In the midst of the hubbub, I did some writing. I slipped away from the breakfast table every morning around seven and took barefoot walks in the sea foam, and along the way, two essays formed themselves.

Writing, after all, is why we are here in the Writers’ Colony, right? If not writing on a particular project, then doing other non-project writing that keeps us limber and juicy. Journaling, letters. Essays and poetry and little stories, all are encouraged.
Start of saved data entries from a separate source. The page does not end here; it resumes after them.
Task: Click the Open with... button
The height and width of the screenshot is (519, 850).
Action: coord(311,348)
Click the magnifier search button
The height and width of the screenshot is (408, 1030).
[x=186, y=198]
And to feed our brains, we read good writing. I kept far from the laptop and television on vacation, and only used my phone as a camera. Books flew naturally into that vacuum. In eight or nine days I read:

  • The Art of Travel by Alain de Botton. A brilliant, beautifully written, sympathetic book.
  • Nights in Rodanthe by Nicholas Sparks. When in the Outer Banks, one reads Sparks.
  • Daughter of Fortune, by Isabel Allende. Good fun romp and a California history lesson.
  • Home Cooking: A Writer in the Kitchen, by Laurie Colwin. Food, musings — what’s not to like?
  • The Buddha in the Attic, by Julie Otsuka. A slim, poetic, haunting slice of Japanese American life in the 1930s and 40s. This book won the PEN/Faulkner Award For Fiction, and was a National Book Award and Los Angeles Times Book Prize Finalist, and a New York Times Notable Book.
  • Scattered therein, two yoga magazines, skimmings from a pile of New Yorker mags, and everything I could find in the airplane pockets.

Reading de Botton and Otsuka stretch my book-structuring skills and make me want to choose finer words. Allende makes me think about writing scenes and time transitions. Sparks points out that what I saw in the Outer Bank waves were porpoises, not dolphins. And Colwin makes me want to bake gingerbread. What are you reading?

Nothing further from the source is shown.